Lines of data

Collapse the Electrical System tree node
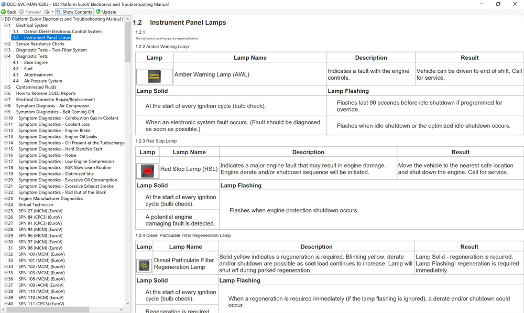Image resolution: width=524 pixels, height=313 pixels. click(6, 25)
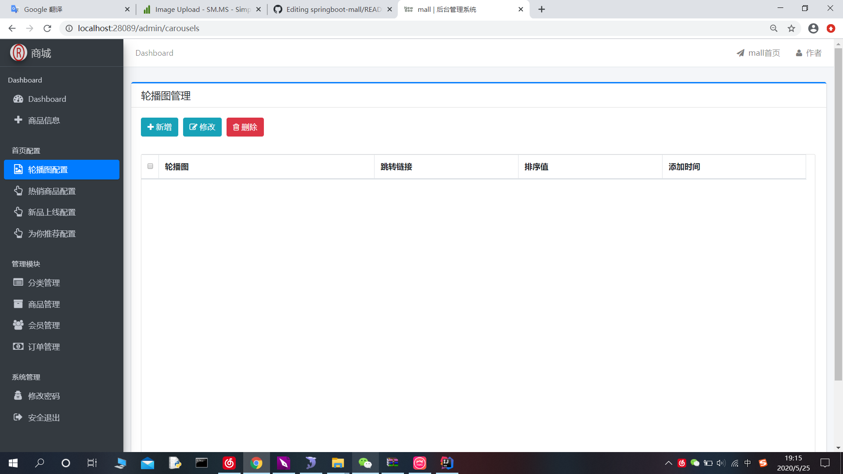Open mall首页 link at top right
843x474 pixels.
point(758,53)
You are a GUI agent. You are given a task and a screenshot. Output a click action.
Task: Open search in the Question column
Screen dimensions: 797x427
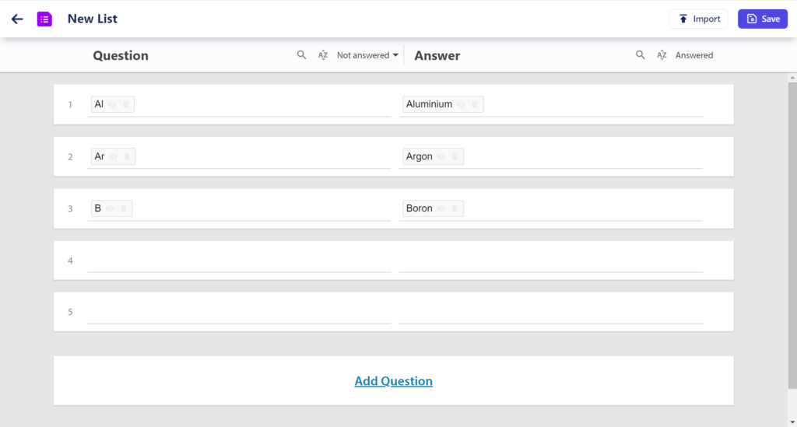tap(301, 55)
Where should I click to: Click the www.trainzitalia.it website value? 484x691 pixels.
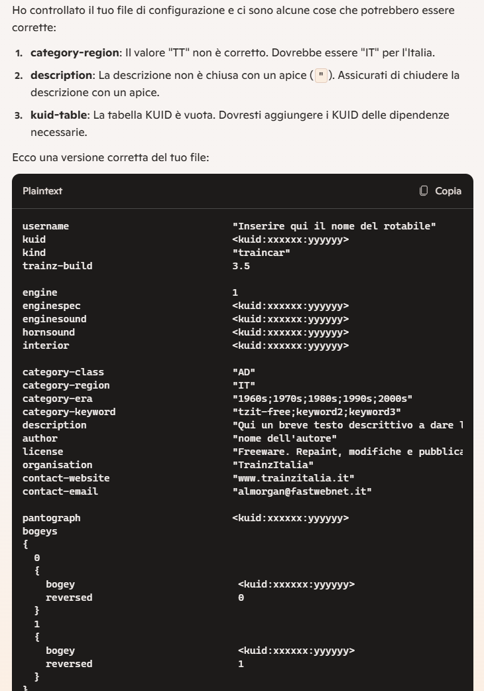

_Exercise task_
Copy out every line of the listing above word for word, omitting the pictures.

_Task answer_
Collapse the Electrical System tree node
Image resolution: width=524 pixels, height=313 pixels. click(6, 25)
Open mall首页 link at top right
843x474 pixels.
point(758,53)
You are a GUI agent. You are given a task and a screenshot. Output a click action.
Task: Open search in the Question column
Screen dimensions: 797x427
tap(301, 55)
Where should I click to: Click the www.trainzitalia.it website value? 484x691 pixels.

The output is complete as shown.